*EXERCISE DIRECTIONS*. Pictures are not part of the copy. Write out exactly the lines from the line with "Click the X driver offset field" through the end of the entries below.

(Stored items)
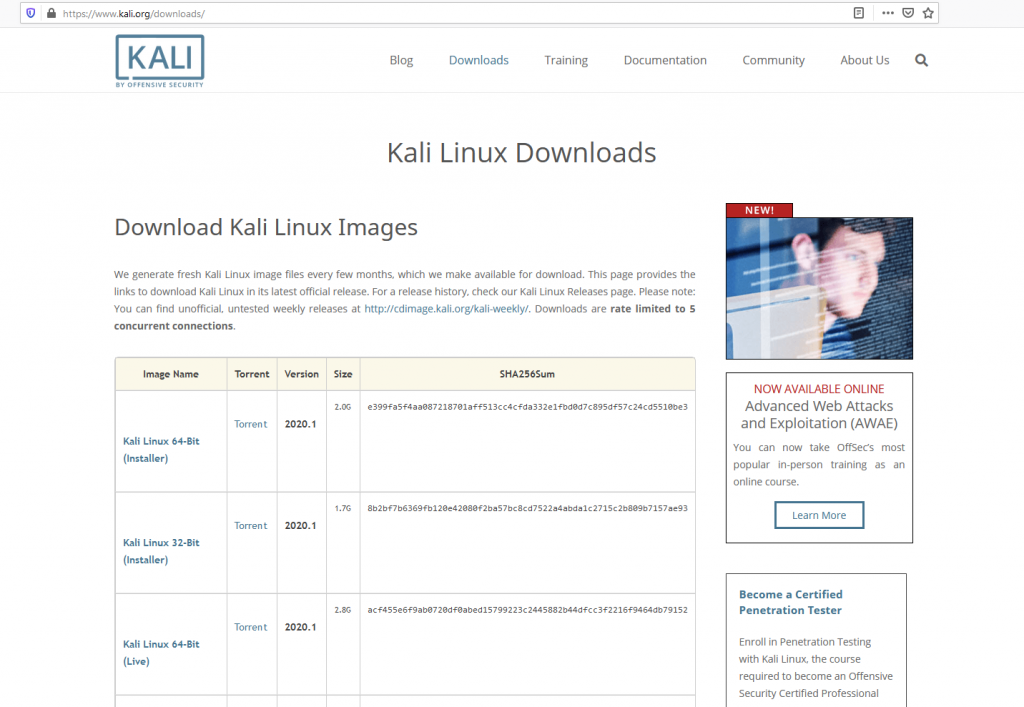Bookmark this page with the star icon
Screen dimensions: 1024x707
(927, 13)
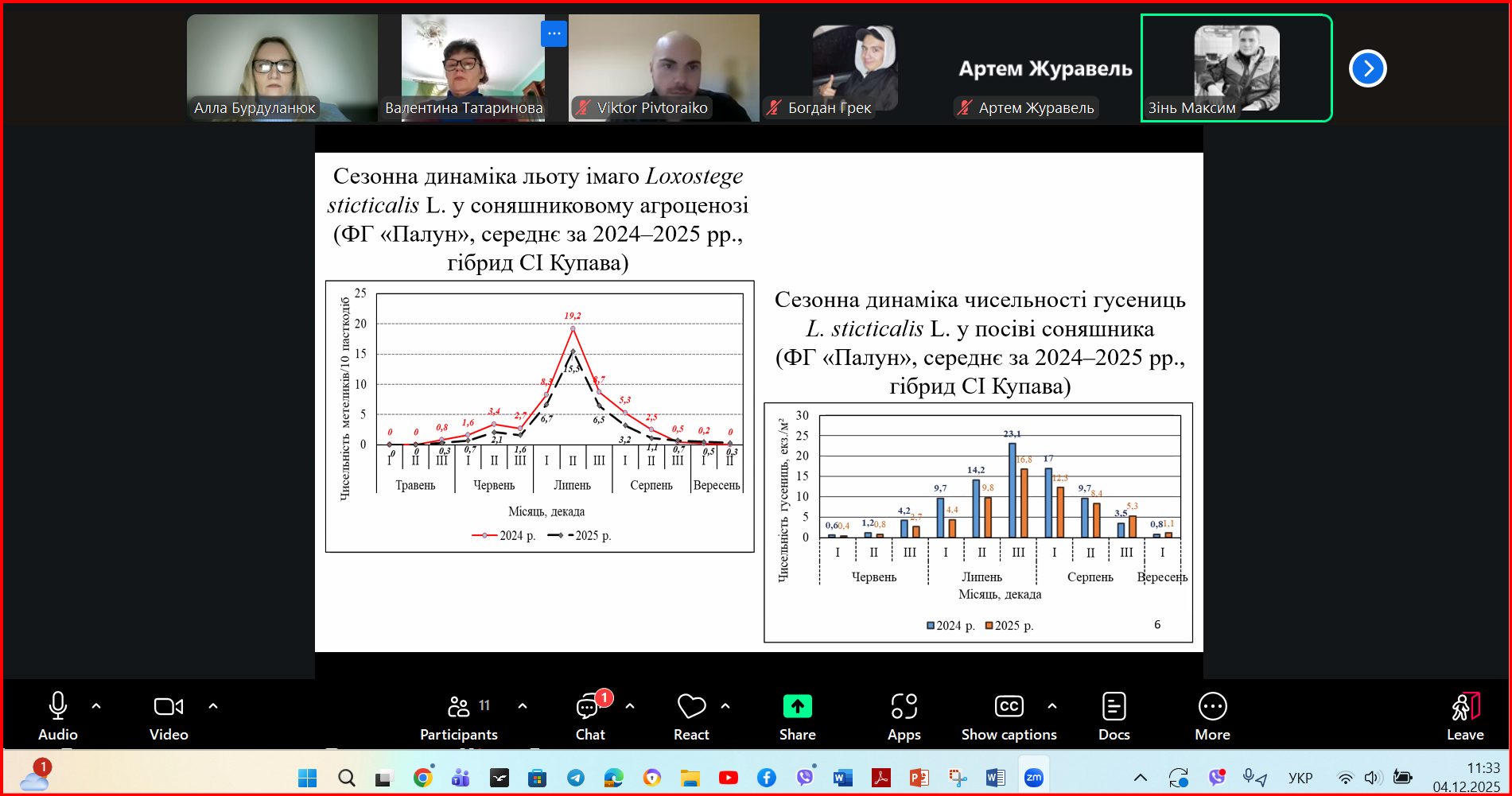This screenshot has height=796, width=1512.
Task: Show next participants with the blue arrow
Action: tap(1367, 68)

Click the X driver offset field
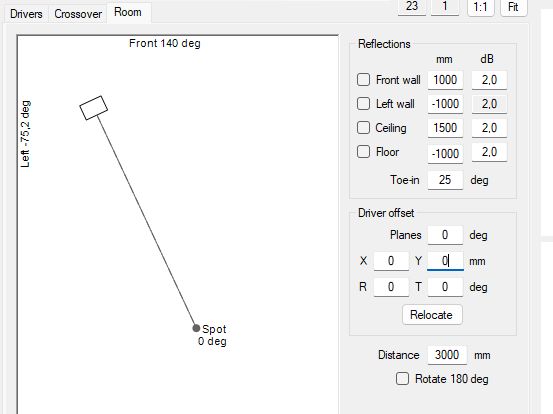point(391,261)
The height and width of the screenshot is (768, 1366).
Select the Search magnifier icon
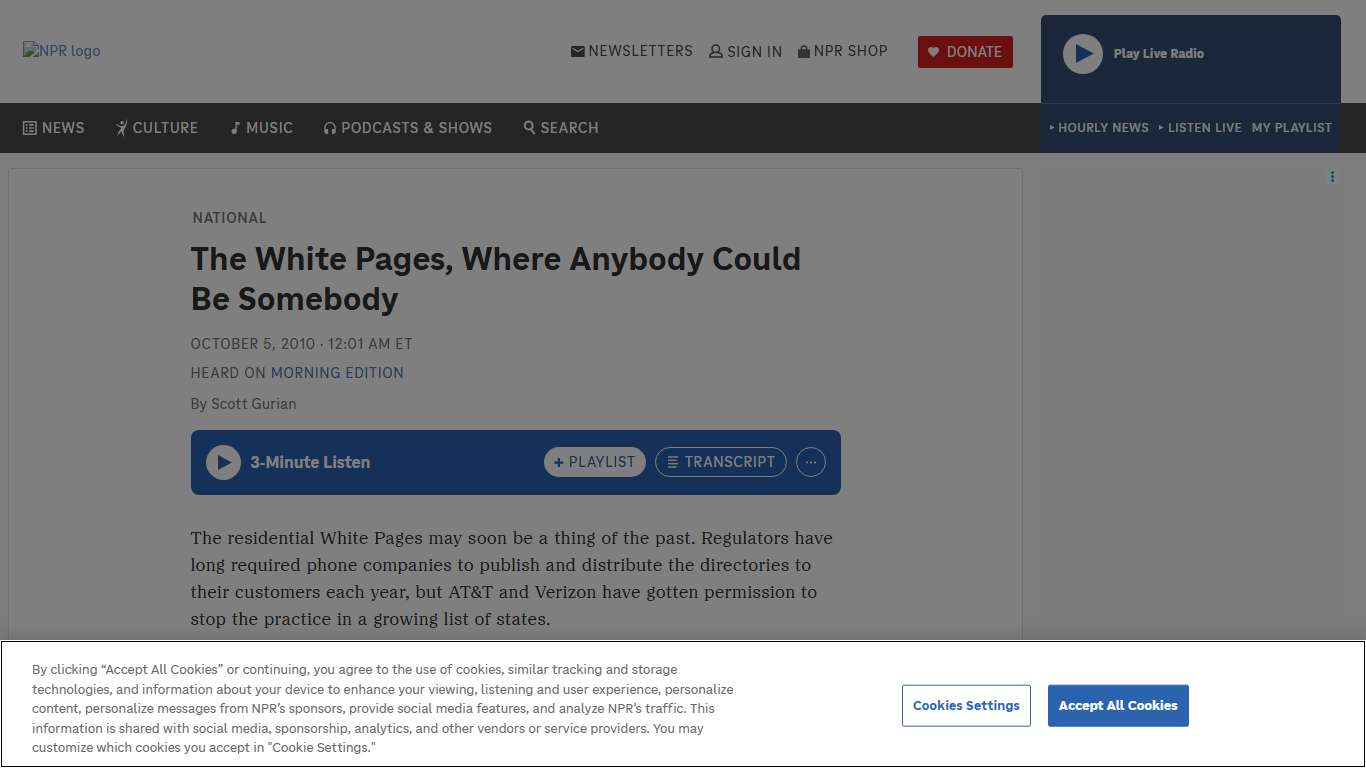[529, 128]
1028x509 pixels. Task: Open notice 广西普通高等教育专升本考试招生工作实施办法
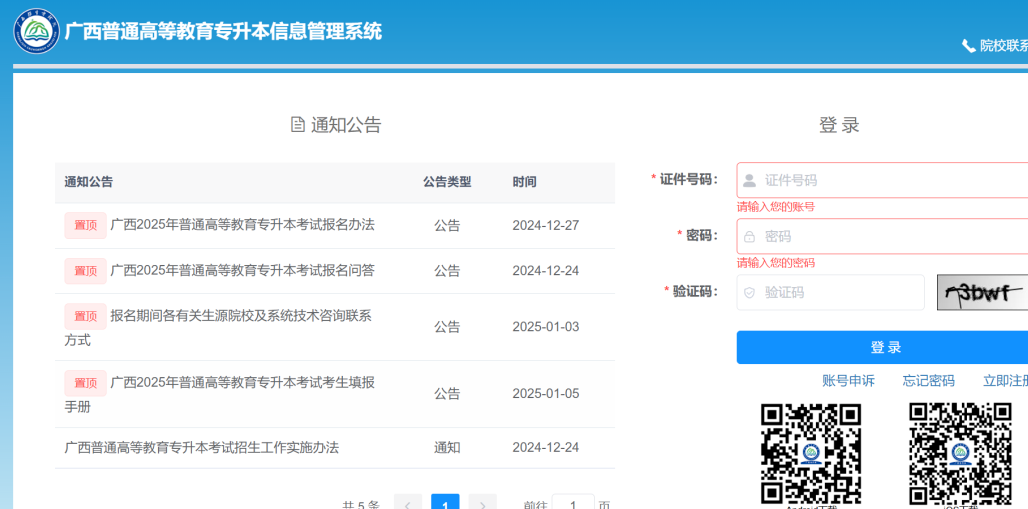point(202,448)
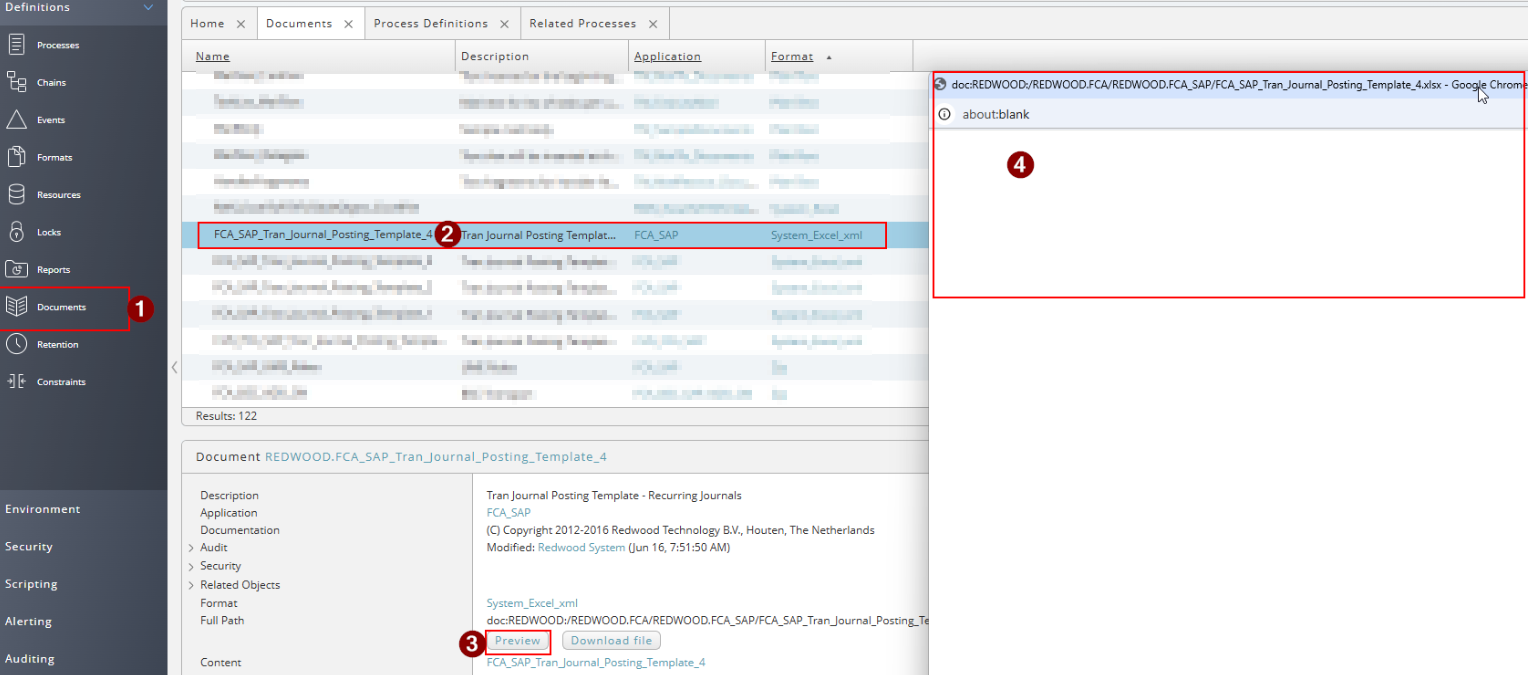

*EXERCISE SOLUTION*.
Click the X driver offset field
point(391,261)
The height and width of the screenshot is (768, 1366).
Select the Search magnifier icon
[529, 128]
1028x509 pixels. Task: Open notice 广西普通高等教育专升本考试招生工作实施办法
point(202,448)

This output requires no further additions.